29) \(\displaystyle ∫^1_0(1−2t)\,dt\)
30) \(\displaystyle ∫^1_0\frac{1−2t}{1+(t−\frac{1}{2})^2}\,dt\)
- Answer
- \(u=1+(t−\frac{1}{2})^2;\) the integral becomes \(\displaystyle −∫^{5/4}_{5/4}\frac{1}{u}\,du\).
31) Show that the average value of \(f(x)\) over an interval \([a,b]\) is the same as the average value of \(f(cx)\) over the interval \(\left[\frac{a}{c},\frac{b}{c}\right]\) for \(c>0.\)
- Answer
- Setting \(u=cx\) and \(du=c\,dx\) gets you \(\displaystyle \frac{1}{\frac{b}{c}−\frac{a}{c}}∫^{b/c}_{a/c}f(cx)\,dx=\frac{c}{b−a}∫^{u=b}_{u=a}f(u)\frac{du}{c}=\frac{1}{b−a}∫^b_af(u)\,du.\)
32) Find the area under the graph of \(f(t)=\dfrac{t}{(1+t^2)^a}\) between \(t=0\) and \(t=x\) where \(a>0\) and \(a≠1\) is fixed, and evaluate the limit as \(x→∞\).

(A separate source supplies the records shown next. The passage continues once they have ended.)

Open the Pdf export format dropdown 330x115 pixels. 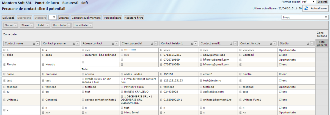click(308, 2)
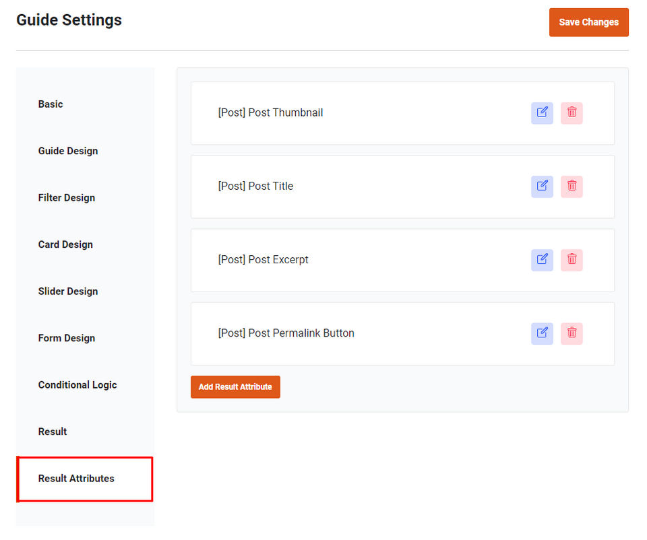Image resolution: width=647 pixels, height=540 pixels.
Task: Edit the Post Excerpt attribute
Action: (542, 260)
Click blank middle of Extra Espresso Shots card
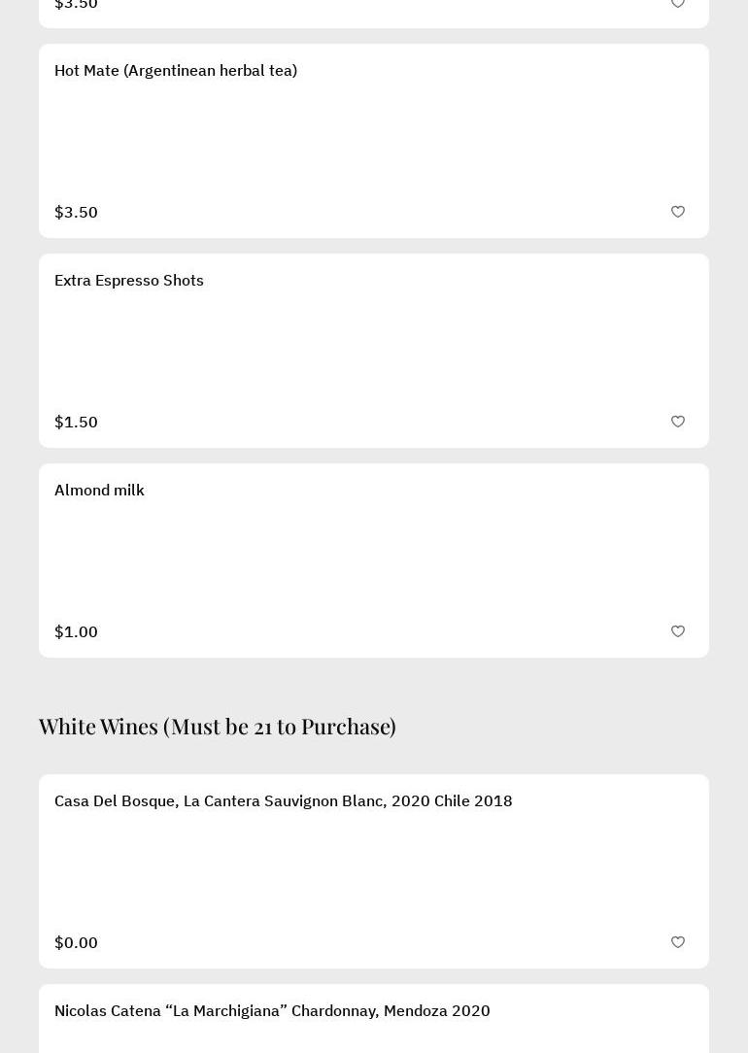 click(x=374, y=351)
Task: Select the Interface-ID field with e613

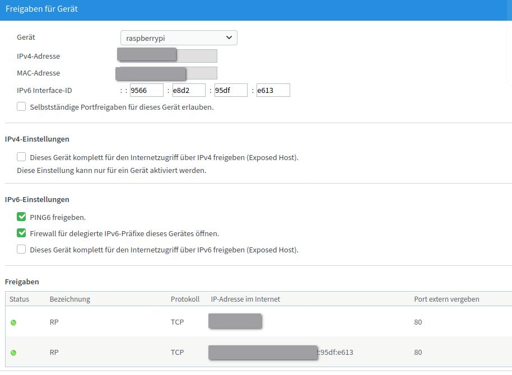Action: [273, 90]
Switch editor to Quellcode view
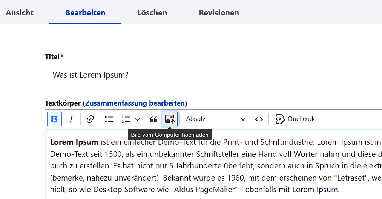Viewport: 382px width, 199px height. coord(296,119)
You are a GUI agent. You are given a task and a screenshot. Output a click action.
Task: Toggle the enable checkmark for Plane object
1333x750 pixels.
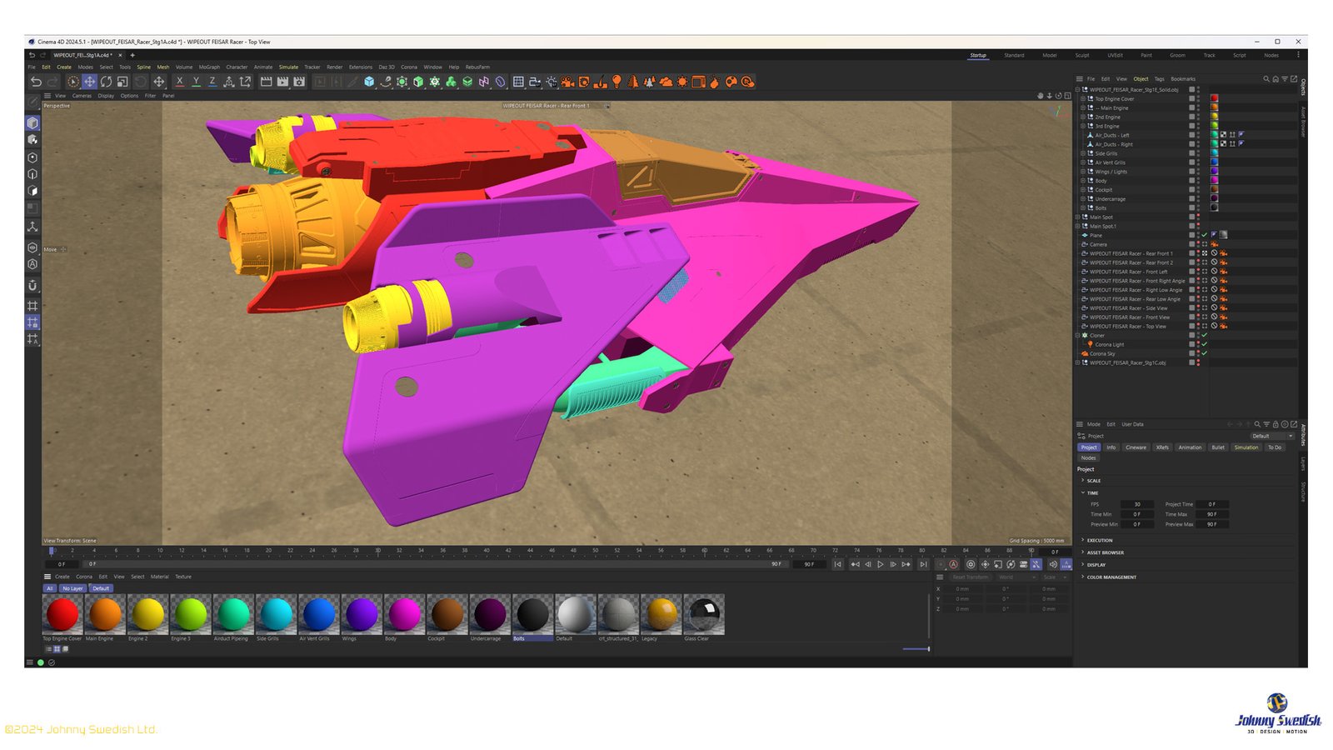pos(1204,235)
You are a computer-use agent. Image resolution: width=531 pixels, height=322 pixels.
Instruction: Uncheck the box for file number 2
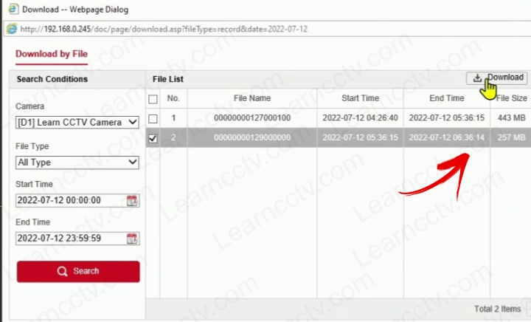(x=153, y=137)
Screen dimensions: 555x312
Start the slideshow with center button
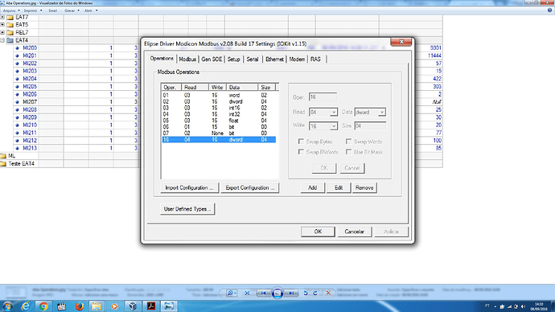[x=278, y=293]
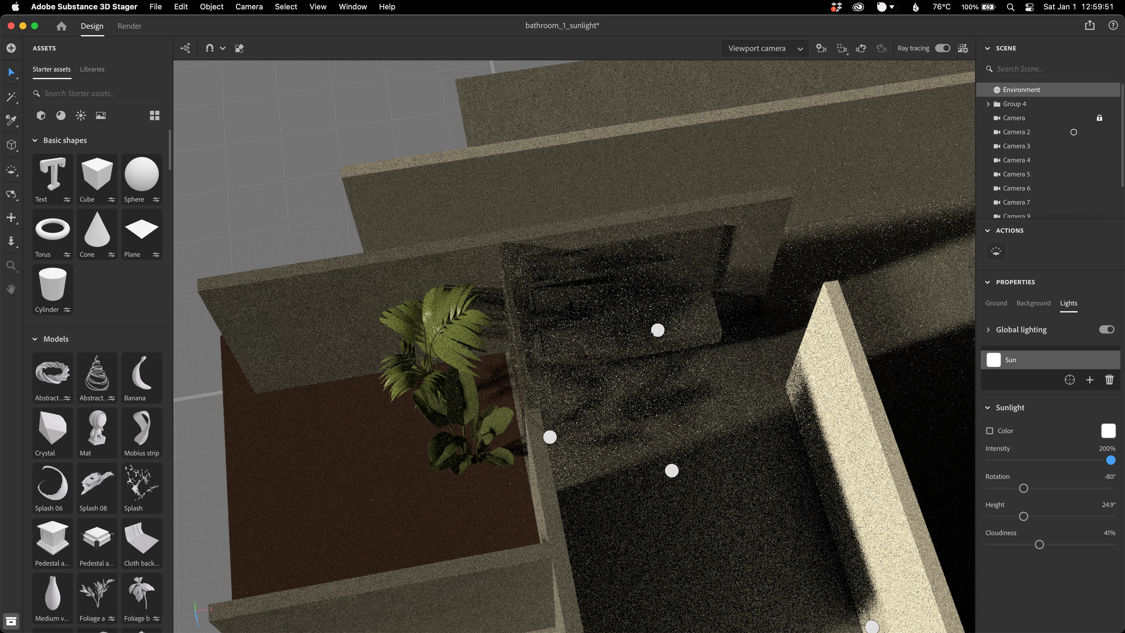Click the share/export icon at top right
Screen dimensions: 1125x633
pos(1089,25)
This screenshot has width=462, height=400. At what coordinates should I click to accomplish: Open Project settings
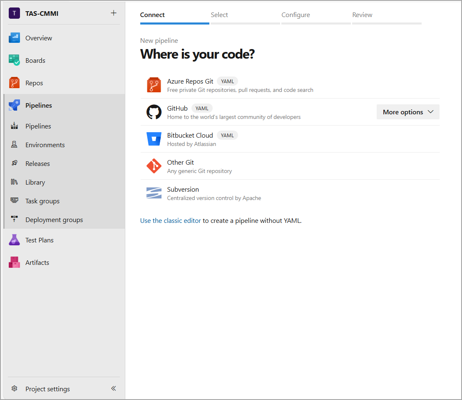pos(47,389)
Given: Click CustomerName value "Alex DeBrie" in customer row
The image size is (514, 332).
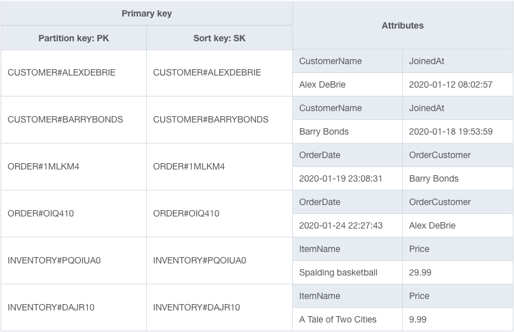Looking at the screenshot, I should [x=322, y=84].
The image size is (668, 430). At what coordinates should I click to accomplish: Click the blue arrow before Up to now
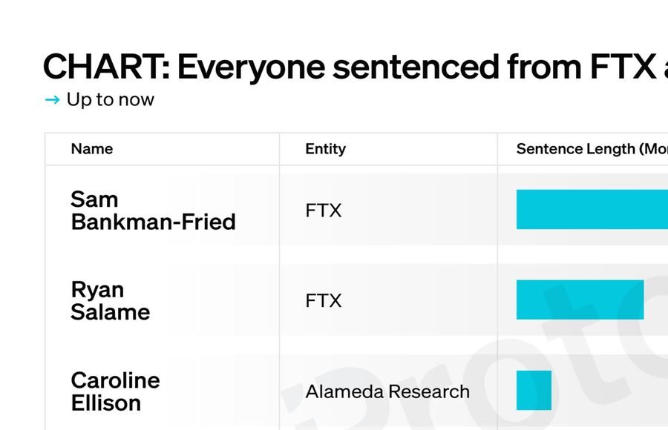pos(53,100)
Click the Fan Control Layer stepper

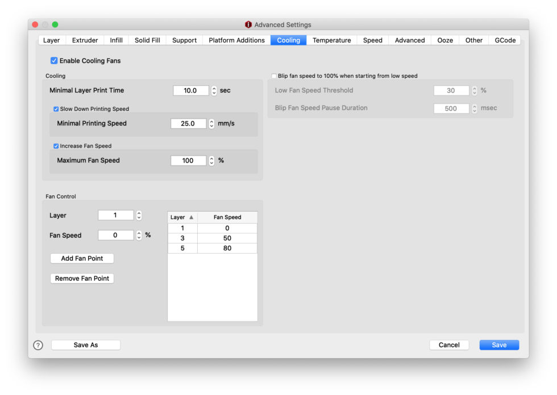pos(139,216)
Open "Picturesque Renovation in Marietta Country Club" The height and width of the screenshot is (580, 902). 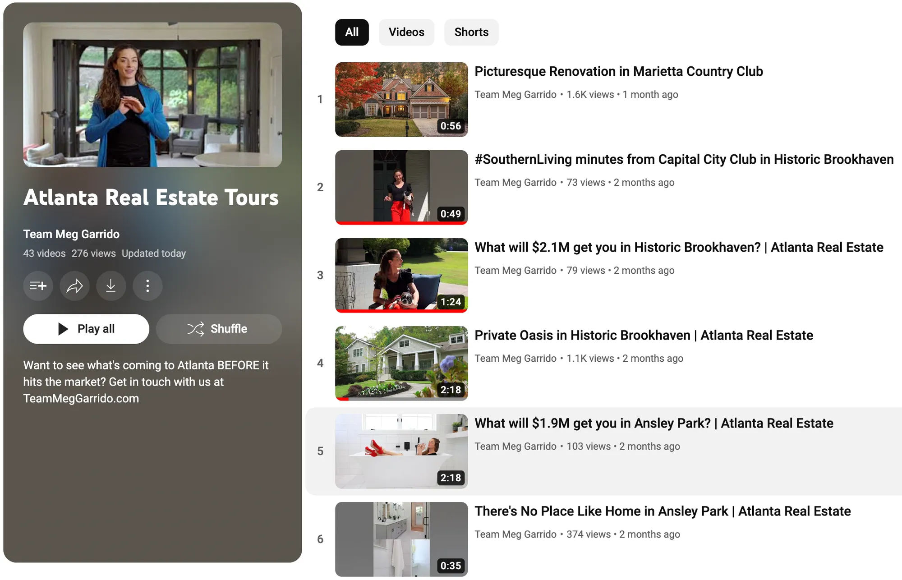(x=618, y=71)
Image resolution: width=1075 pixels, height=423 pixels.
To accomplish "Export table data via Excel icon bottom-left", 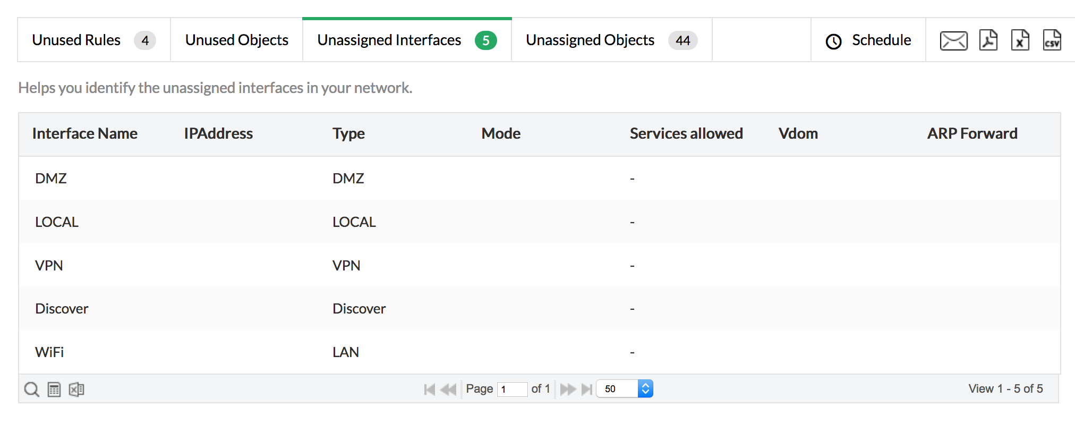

33) Find the area under the graph of \(g(t)=\dfrac{t}{(1−t^2)^a}\) between \(t=0\) and \(t=x\), where \(0<x<1\) and \(a>0\) is fixed. Evaluate the limit as \(x→1\).
- Answer
- \(\displaystyle ∫^x_0g(t)\,dt=\frac{1}{2}∫^1_{u=1−x^2} \frac{du}{u^a}=\frac{1}{2(1−a)}u^{1−a}∣1u=\frac{1}{2(1−a)}(1−(1−x^2)^{1−a})\) As \(x→1\) the limit is \(\dfrac{1}{2(1−a)}\) if \(a<1\), and the limit diverges to \(+∞\) if \(a>1\).